Cierta Prensa que va creando escuela en nuestro país nos está acostumbrando al horror vacío de la muerte en el papel. Pero nunca sabremos si los muertos desean ser mirados para complacer la morbosidad de miles de miradas, que buscan este horror gráfico para mitigar su propio aburrimiento. Sólo los suyos pueden saberlo y nadie se lo ha preguntado. De todos modos, si la mayoría de la gente aspira a una muerte limpia y privada, también los cadáveres que antes fueron debieron de aspirar a lo mismo. Ni nuestra memoria colectiva está preparada para tanta oscenidad gratuita ni los que se quedan se merecen esta mala presentación visual de los suyos. Nuestra abuela es todavía aquella Antígona desesperada porque Creonte no le dejaba enterrar a su hermano Polínice, que, sentía terror a que éste fuese devorado por los cuervos.

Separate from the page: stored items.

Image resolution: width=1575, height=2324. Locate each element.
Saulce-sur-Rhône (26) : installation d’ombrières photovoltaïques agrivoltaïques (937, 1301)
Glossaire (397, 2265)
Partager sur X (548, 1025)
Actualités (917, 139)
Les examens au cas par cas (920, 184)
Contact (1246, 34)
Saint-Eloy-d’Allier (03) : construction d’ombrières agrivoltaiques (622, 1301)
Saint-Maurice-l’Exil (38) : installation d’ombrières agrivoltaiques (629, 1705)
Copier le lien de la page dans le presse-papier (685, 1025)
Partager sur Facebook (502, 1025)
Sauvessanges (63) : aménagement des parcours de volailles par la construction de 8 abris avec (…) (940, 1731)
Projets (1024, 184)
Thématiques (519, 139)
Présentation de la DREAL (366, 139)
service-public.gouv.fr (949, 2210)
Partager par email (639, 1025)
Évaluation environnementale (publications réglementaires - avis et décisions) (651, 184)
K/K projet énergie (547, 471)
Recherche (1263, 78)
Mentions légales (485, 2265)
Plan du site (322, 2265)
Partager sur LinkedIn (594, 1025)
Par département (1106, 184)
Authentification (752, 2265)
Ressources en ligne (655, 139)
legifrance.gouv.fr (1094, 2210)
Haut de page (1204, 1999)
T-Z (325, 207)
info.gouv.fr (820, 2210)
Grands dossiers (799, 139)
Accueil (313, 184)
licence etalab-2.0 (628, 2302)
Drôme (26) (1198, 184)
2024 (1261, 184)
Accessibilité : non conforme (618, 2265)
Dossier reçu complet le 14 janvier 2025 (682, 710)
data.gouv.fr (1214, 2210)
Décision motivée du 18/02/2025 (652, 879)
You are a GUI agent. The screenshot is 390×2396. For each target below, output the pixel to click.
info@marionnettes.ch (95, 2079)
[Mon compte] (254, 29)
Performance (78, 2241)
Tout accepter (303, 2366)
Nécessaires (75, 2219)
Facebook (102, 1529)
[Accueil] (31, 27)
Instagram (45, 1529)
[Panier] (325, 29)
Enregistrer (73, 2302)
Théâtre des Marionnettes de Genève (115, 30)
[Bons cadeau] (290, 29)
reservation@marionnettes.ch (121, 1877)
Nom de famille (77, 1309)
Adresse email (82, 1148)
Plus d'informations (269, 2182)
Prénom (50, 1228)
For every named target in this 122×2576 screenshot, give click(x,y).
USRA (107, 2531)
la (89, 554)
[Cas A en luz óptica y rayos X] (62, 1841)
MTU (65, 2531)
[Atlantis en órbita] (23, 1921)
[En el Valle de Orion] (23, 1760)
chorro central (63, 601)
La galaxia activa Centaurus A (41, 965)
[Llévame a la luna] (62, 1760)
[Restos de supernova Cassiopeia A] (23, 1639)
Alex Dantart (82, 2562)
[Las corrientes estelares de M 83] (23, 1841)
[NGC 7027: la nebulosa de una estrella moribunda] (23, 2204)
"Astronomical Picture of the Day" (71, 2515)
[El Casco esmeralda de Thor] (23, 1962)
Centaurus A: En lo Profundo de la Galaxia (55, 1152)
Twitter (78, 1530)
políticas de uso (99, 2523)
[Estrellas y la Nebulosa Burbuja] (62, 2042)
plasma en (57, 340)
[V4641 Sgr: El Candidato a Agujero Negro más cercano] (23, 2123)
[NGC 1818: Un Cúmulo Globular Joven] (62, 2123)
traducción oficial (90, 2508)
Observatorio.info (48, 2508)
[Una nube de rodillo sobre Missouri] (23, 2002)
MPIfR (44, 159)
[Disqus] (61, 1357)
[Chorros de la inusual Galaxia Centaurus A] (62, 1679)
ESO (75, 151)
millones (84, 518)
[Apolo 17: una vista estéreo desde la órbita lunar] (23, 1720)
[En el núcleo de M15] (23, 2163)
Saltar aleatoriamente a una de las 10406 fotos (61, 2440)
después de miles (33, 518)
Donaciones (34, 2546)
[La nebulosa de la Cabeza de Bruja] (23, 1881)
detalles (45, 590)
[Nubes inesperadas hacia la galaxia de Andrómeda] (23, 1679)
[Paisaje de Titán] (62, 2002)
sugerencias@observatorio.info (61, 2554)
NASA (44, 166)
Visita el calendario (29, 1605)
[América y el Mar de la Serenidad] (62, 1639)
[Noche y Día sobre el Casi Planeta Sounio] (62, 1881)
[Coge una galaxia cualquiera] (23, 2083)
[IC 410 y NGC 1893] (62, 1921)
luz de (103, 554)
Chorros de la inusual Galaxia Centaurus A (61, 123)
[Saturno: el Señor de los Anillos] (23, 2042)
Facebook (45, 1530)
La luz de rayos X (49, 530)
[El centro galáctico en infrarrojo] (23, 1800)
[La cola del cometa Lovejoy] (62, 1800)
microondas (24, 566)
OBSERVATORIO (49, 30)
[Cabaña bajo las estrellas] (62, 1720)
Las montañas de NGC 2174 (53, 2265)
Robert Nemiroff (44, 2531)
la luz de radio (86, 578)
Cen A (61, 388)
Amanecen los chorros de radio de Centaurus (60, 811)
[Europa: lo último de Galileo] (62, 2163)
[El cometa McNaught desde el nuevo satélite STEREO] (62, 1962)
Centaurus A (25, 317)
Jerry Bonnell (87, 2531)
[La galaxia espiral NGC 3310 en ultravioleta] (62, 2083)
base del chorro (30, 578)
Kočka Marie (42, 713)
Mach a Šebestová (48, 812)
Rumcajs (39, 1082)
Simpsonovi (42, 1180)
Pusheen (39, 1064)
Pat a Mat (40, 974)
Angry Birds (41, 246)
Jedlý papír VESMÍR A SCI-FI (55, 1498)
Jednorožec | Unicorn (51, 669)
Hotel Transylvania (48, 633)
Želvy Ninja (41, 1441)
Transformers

No hay que negar la muerte, todo lo contrario, creo que hay que vivirla en todo lo que tiene de desgarro, de interrupción, de ausencia. Pero si la objetivamos en la desnudez de un desastre, negamos en realidad la vida. Lo que continúa, lo que está, los que se quedan. Dejemos que se desarrolle de nuevo y lentamente le dur désir de durer, como decía Paul Elouard. De otro modo, la vida y la muerte pueden perder su antigua trascendencia y convertirse en algo tan abusivamente monótono como las imágenes que ven todos los días millones de americanos USA, imágenes de muerte y desolación mezcladas con copos de avena en batidoras de tres velocidades. Por suerte, nuestra cuna sigue siendo Atenas y el Mediterráneo.
Dejemos que los vivos lloren a sus muertos como les plazca; que ellos elijan su ritual. Quizá algunos de ellos necesitan de silencio y paz para creer que la muerte es mentira, que en algún lugar perdido del Universo se vuelve a nacer. Y esto ya no incumbe a los medios de comunicación.